Gus Dur, saya cuma tahu bahwa dia ingin dikenang di nisannya dengan tulisan "seorang humanis," bukan "seorang presiden". Soal Gus Dur ini saya ketahui dari pernyataan Khofifah Indar Parawansa dalam sebuah wawancara.
Jokowi? Saya tak paham. Apakah ada bangunan monumental dengan nama Jokowi? Apakah Jokowi ingin selalu dikenang sebagai presiden melalui bangunan yang wah? Saya tak tahu.
Yang pernah saya tahu (dari pernyataan Ustaz Yusuf Mansyur) dengan "bercanda", Jokowi ingin kerja di paytren saja setelah tak jadi presiden.

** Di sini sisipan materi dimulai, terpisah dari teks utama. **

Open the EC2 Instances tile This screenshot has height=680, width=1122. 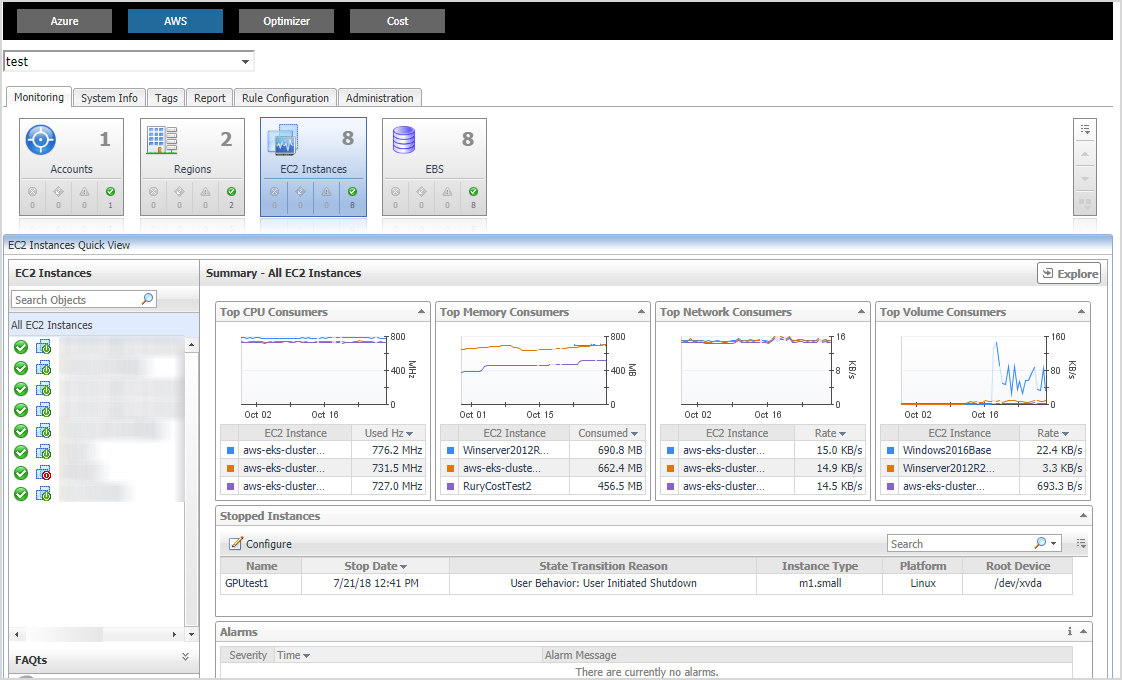coord(313,167)
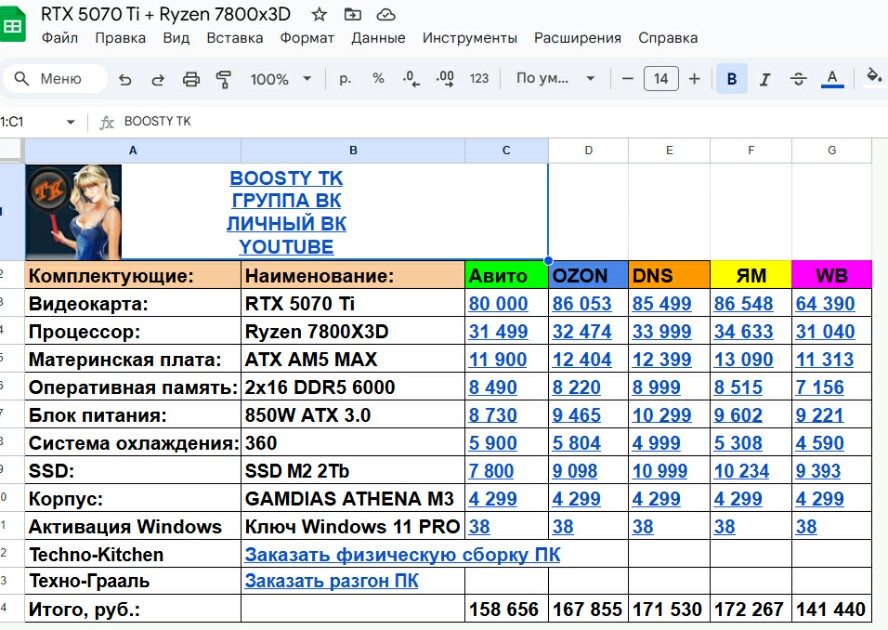Click the Undo arrow icon
This screenshot has height=630, width=888.
tap(125, 79)
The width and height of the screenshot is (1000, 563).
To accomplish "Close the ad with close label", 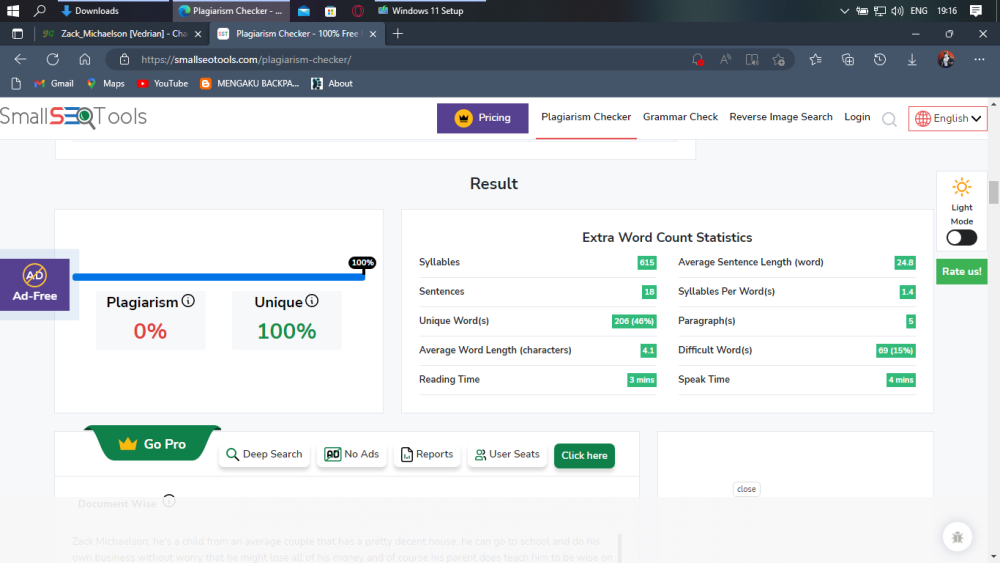I will (746, 489).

Ah sudahlah. Yang pasti, tanpa bangunan monumental, orang akan dikenang karena keberaniannya, kemampuannya, dan momen yang tepat.
Menjadi ingin dikenang dengan wah, menjadi ingin dikenang, menjadi tak ingin dikenang, itu adalah pilihan. Pilihanmu. Tapi kenangan itu menjadi kesan dari orang-orang di luar dirimu.
Kalau kau jadi pemimpin kebanyakan mengeluh, ya kau tak akan pernah dikenang. Soal pemimpin mengeluh ini, aku tidak sedang menyindir siapapun lho ya, tak juga presiden-presiden kita.
Kalau jadi pemimpin tak berani, ya kau tak akan dikenang. Kalau jadi orang baik dan dikenang, tak perlu harus jadi pemimpin. Pemimpin itu soal menggunakan kekuatan dengan benar.
Jika pun kehebatanmu ditenggelamkan oleh kekuasaan, zaman akan menolongmu. Kelak di masa berbeda, namamu akan harum karena layak mendapatkan wewangian karena kepemimpinanmu.